Manage connection status.
The connection status is clearly informed by a Bluetooth icon and the top filter bar.
We used colors to indicate different statuses and provided a help button next to the filter bar to guide users when disconnected.
Iterations.
Added visual cues and increased control visibility to help users manage connection at any point.
Manage connection status.
New updates can be seen in an instant through the notification center. Users can easily track and retrieve previous discussions and clearly know when and from whom they were sent. This is very important in our context since the disconnection, which is an edge case in general communication apps, becomes a primary case for P2P apps.
Users can also track and manage their own activities on the profile page through a timeline.
Iterations.
Better categorized notifications to help sort new messages, and added a timeline to help track and edit personal activities.
Final comp.
Development and next steps.
Android Studio.
We built the MVP in Android Studio and attracted 100 students at the University of Michigan to register as test participant in 10 days 🏆.
The UI development squad programmed the key interfaces. I worked closely with them and the backend developers to decide final trade-offs before the deadline.
Transition.
I outlined a transition dococument for the new members to onboard the project and finished it with the team.
It was really nice when the new UX member later reached out to me for some details in the document. We didn't leave a gap behind us!
Iterate based on Alpha testing feedback.
The goal of the Alpha testing was to simulate the real communication context and collect data such as how well the messages transmit among devices. The quantitative results will help the design team better understand the specific difficulties users could encounter with P2P technology and ideate more concreate solutions.
Consolidate design decisions through more user tests and research.
Would large images and videos be supported sometime in the future? If so, what new features can be designed to support collecting events around users and to encourage app usage? These are the questions that need to be answered through more research and user feedback.
Growth.
Cross-functional team.
I was actually on a hardware research squad for my first 3 weeks 🛠. At that time the large team needs to determine a hardware solution quickly, and therefore I volunteered to do the research with two other EECS students.
The short experience of learning how the backend works benefited me a lot later in the design process as I was able to have a better understanding of the real context.
Step back.
We weren't the first generation and therefore the previous members have left research and wireframes for us. When looking back I realized that there could be more opportunities if we step back and brainstorm from certain early stages.

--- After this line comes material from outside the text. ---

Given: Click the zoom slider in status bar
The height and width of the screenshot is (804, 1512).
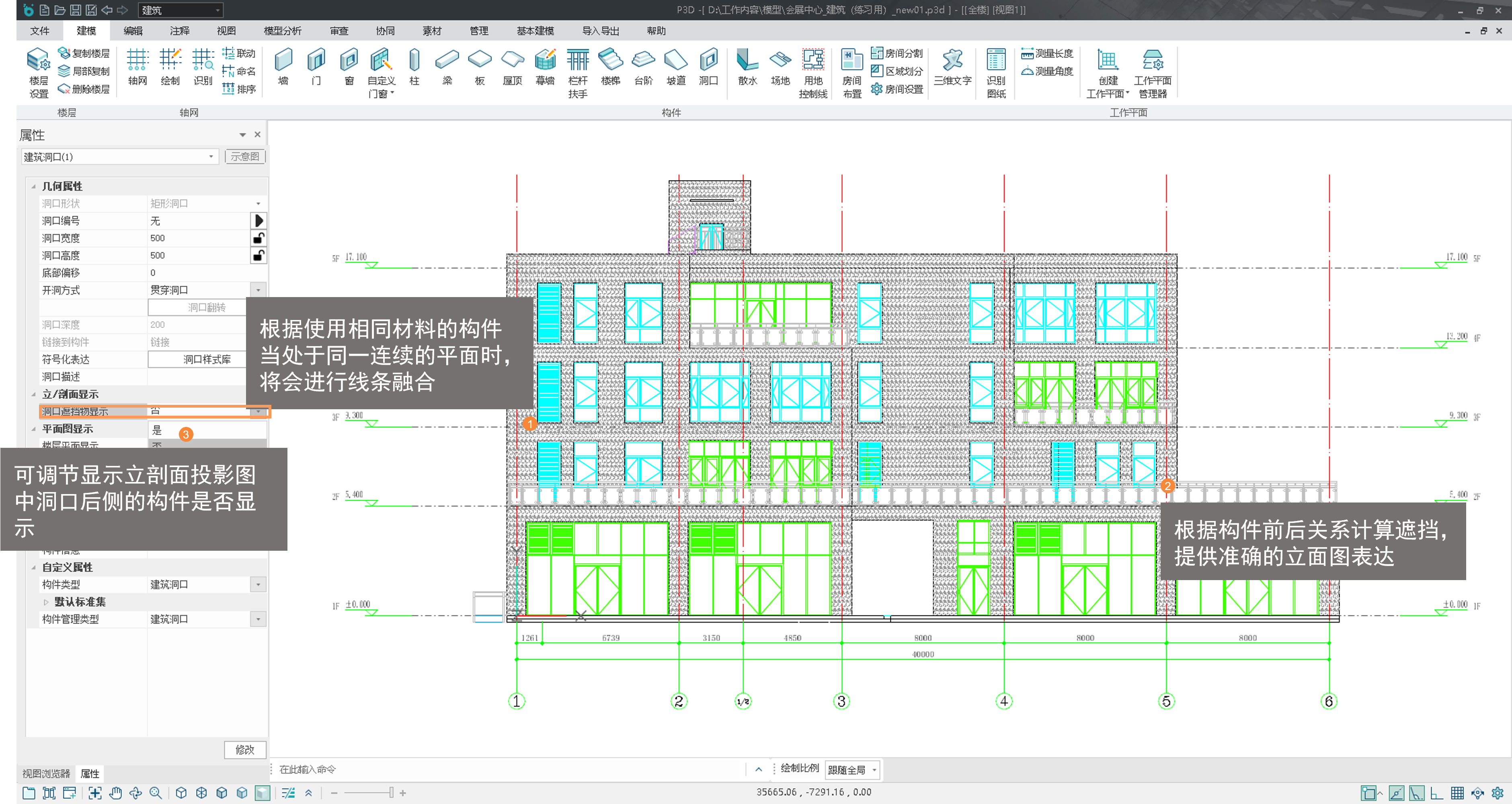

For example, we could've done more sketches or low-fi prototypes to test our ideas from new research, which would make it easier to make quick iterations.
Being a team lead.
Being a lead made me think of my way of doing design, and how to effectively communicate my thoughts and get help from the other subteams.
I needed to remind myself to keep getting feedback from both the internal team and the outside. I also learned that making trade-offs is very important for a real product. This project experience truly helped me grow as a designer.